The way they caught that horrible serial abuser in Australia recently is a good example of a detective using localized skills to find the needle in the haystack and identify a blanket in an abuse video.

[–] milkjug@lemmy.wildfyre.dev 4 points 1 year ago

Actually protecting people? Showing empathy?! Who do you think we are, demoncrats?

[–] echo64@lemmy.world 32 points 1 year ago* (last edited 1 year ago) (1 children)

For the same reason, we don't allow government cameras in every public and private bathroom, even though it could stop really shitty people doing really shitty things.

Humans demand personal privacy, and need avenues for that. The quite literal big brother is generally not felt to be something any society wants, even if it could illimate the shitty people doing really shitty things.

It's not a tech problem. It's a societal one.

[–] Loulou@lemmy.mindoki.com 30 points 1 year ago

It was never about the children or fighting terrorism, to get pedophiles or twart attacks you have to have people "on the ground", not by snooping everything.

[–] boatswain@infosec.pub 8 points 1 year ago (1 children)
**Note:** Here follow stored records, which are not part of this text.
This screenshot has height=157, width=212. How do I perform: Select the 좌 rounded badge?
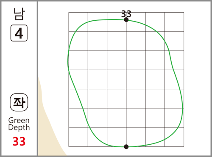tap(19, 102)
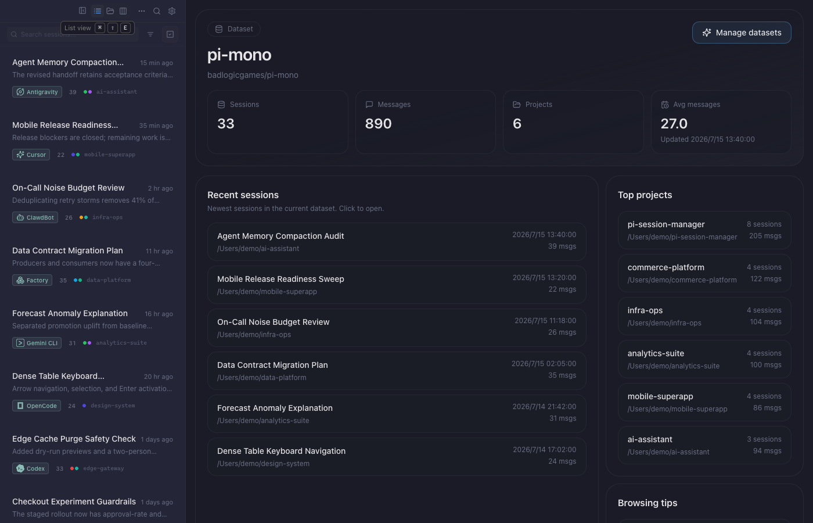Click the Codex agent tag badge

coord(30,468)
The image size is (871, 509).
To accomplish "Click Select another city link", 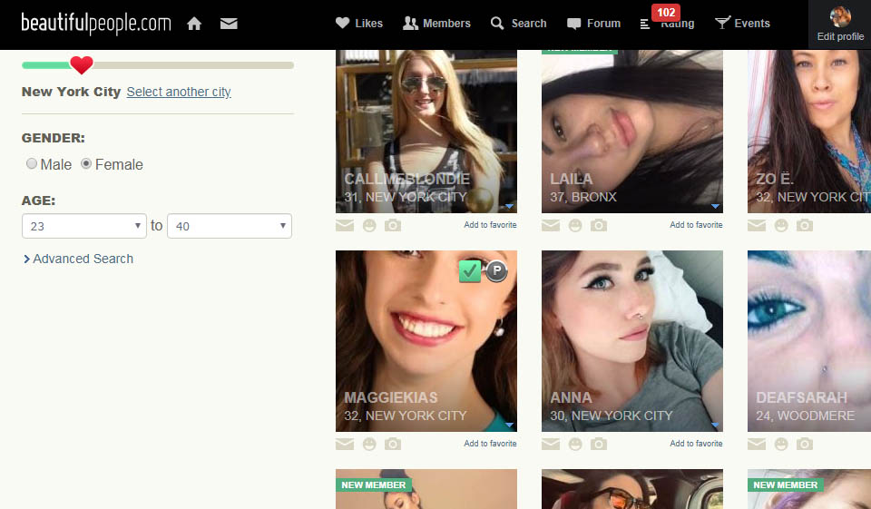I will coord(179,92).
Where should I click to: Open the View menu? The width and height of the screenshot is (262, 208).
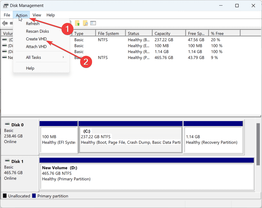point(37,15)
What I don't understand about these projects is why can't we both have them and protect the children

Think of this as closer to Signal than to a social media platform. It's a protocol, so there's no saying that you couldn't build a social media site with it, bit for now the demo app that I saw today is just chat. The parties involved share public keys with each other, and from then on, everything is encrypted so that only those people in the chat can read it.
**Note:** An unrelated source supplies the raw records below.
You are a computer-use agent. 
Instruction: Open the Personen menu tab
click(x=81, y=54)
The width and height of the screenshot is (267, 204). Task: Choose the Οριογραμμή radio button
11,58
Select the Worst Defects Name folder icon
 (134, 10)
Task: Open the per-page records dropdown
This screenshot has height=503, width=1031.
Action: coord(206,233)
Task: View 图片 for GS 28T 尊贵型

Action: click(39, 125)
With that model, censorship is not really feasible. If you're one of the perks in the conversation, you can say "guys, that's gross, stop" or send screenshots to the cops or whatever, but that's about it.
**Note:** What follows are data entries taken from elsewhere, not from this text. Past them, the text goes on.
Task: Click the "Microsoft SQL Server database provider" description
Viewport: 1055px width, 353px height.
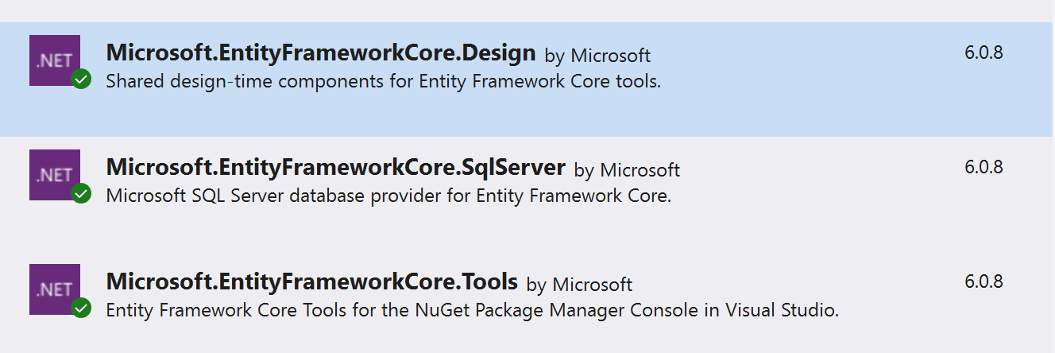Action: click(x=388, y=196)
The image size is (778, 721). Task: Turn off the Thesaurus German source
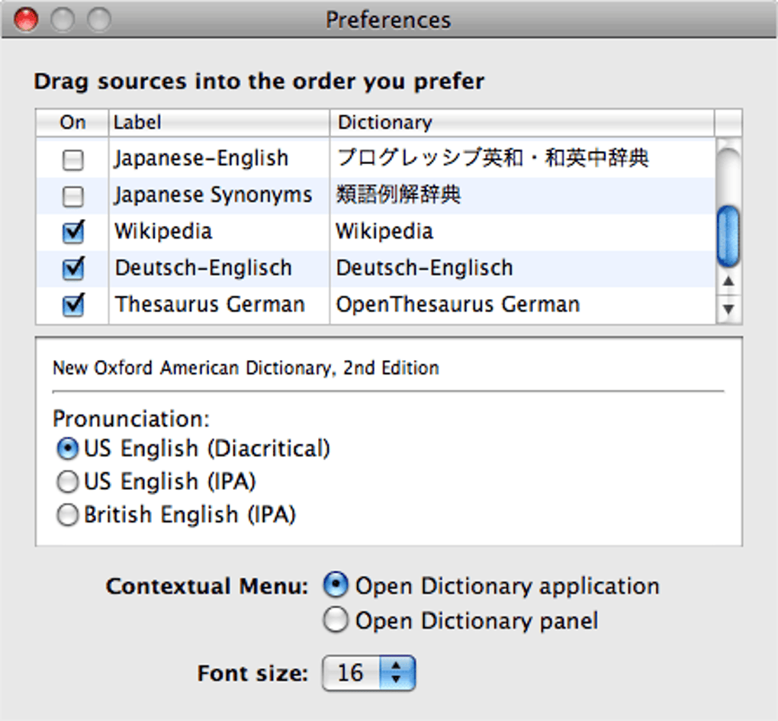point(72,304)
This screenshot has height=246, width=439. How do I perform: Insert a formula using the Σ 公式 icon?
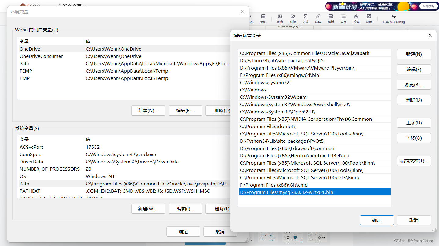pyautogui.click(x=305, y=19)
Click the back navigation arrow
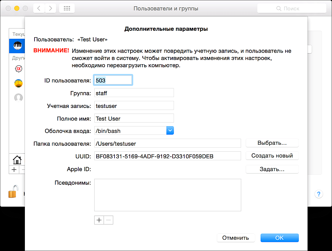The height and width of the screenshot is (251, 332). click(39, 9)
Ultimately, if the only way the Authorities have of acting against terrorism/pedophiles/etc is by infringing everyone in the county's right to privacy, they're doing a shit job and need to be replaced.

[–] guyrocket@kbin.social 8 points 1 year ago (3 children)

I think this is a great question, but I would ask it a little differently.

Is it possible for a p2p system to self police for things like cp?

Maybe no one knows how now. But maybe someone can figure it out eventually. Seems like a bit of a logical contradiction but I continue to be amazed at human creativity.

[–] treadful@lemmy.zip 7 points 1 year ago (1 children)

Yeah, they are contradictory concepts to an extent. Making an uncensorable and untraceable protocol means exactly that. Things like the Fediverse are not that and censorship can come through things like defederation and blocking.

That said, they exist on different layers. You could probably run a federated system on top of this protocol and still be able to filter out the illegal and offensive content. It doesn't mean that content just disappears, it just means you don't have to subject yourself to it.

[–] guyrocket@kbin.social 1 points 1 year ago

Interesting, especially running a federated system on top of the new protocol.

[–] linearchaos@lemmy.world 2 points 1 year ago

If it were just anonymous content in a public setting you could use crowd-based morality to filter it. Any hash with a 75% down vote gets blacklisted and kind of thing. You have to account for bots and AI which may not be possible.

But once you put private into the mix, you lose the crowd you'd need to vote for morality. Now you've got cases where MGM, Sony and BMG hire people to infiltrate the networks and shut down any post they deem unfit.

Privacy is the difference between the dark web and the public torrent scene.

[–] PeleSpirit@lemmy.world -1 points 1 year ago (1 children)

I mean AI can tell what pictures I have on my computer by showing me ads that coincide, surely it could have AI find it and block it on the system. That's one partial solution.

[–] jdaxe@infosec.pub 7 points 1 year ago (1 children)

Which AI is scanning your computer and how?

[–] yiliu@informis.land 6 points 1 year ago

That would require that users have access to other users' traffic, compromising security. After all, there's no reason the government or corporations couldn't operate many 'users'.